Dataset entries
*** Block opens ***
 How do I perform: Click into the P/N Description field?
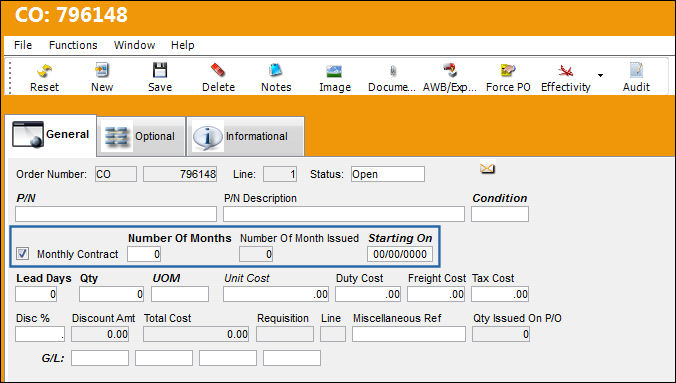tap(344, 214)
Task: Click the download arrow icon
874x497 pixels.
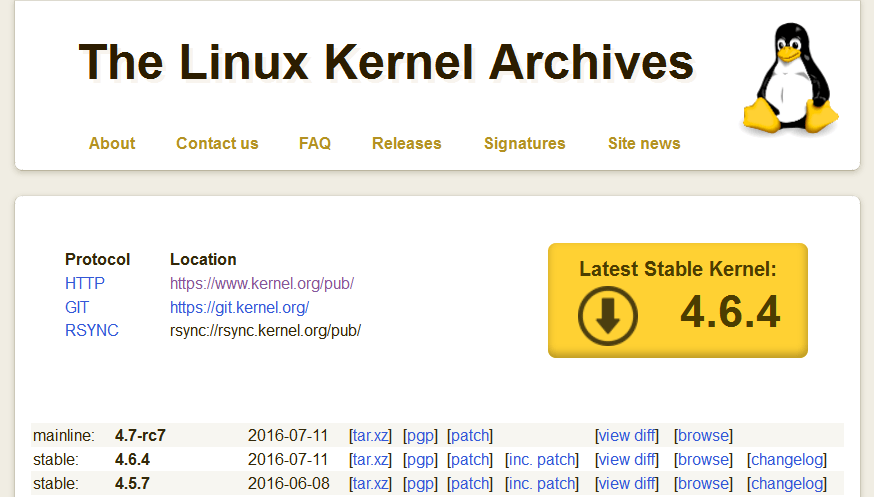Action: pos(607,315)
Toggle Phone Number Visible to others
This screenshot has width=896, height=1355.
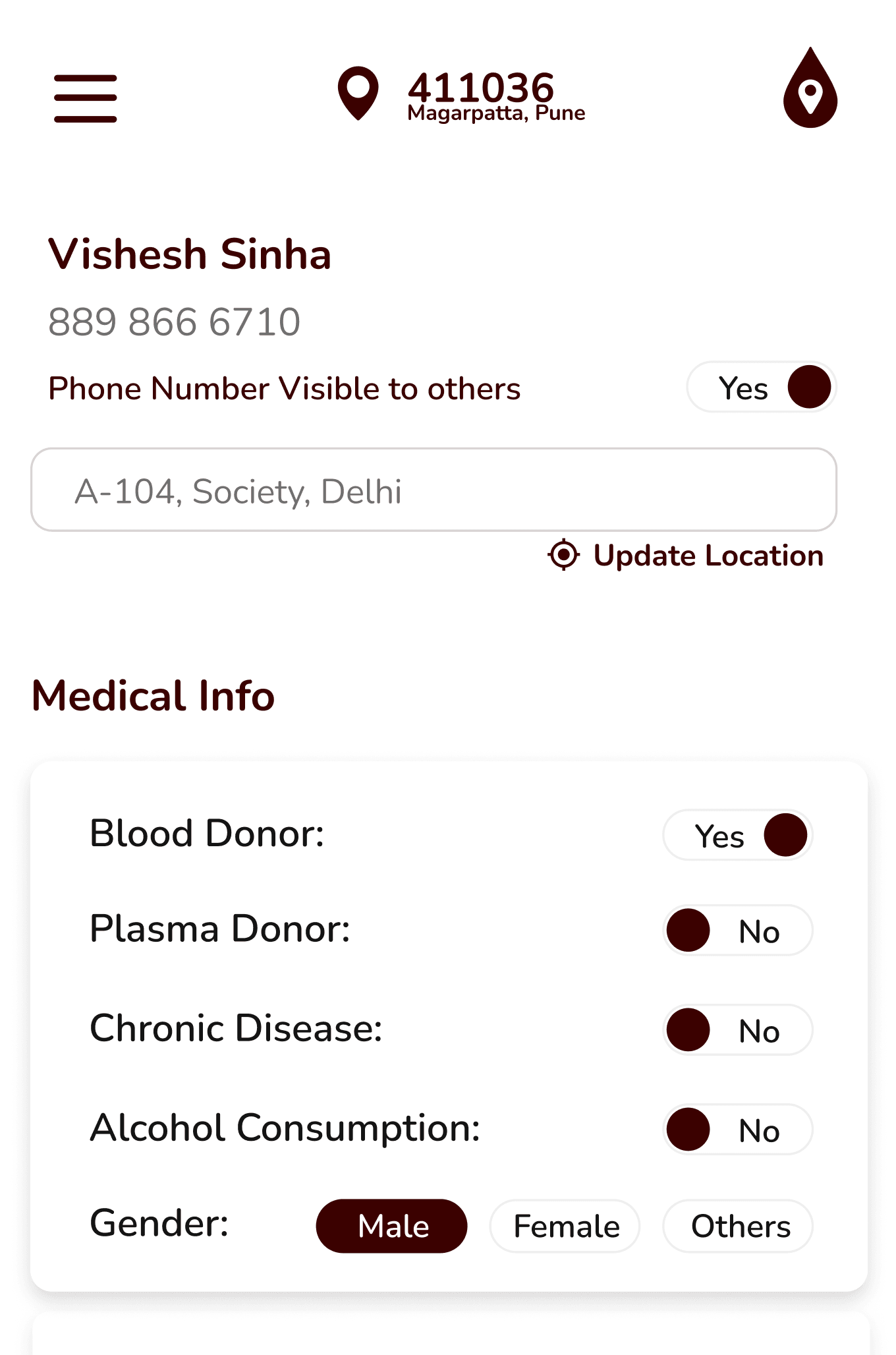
*** Block closes ***
- [YOUR OBJECTIVE]:
Transcribe every entry word for word, but omit the pictures.

- [ANSWER TO THE EXERCISE]:
 How do I perform: Click into the P/N Description field?
tap(344, 214)
Task: Click the download arrow icon
874x497 pixels.
Action: pos(607,315)
Toggle Phone Number Visible to others
This screenshot has width=896, height=1355.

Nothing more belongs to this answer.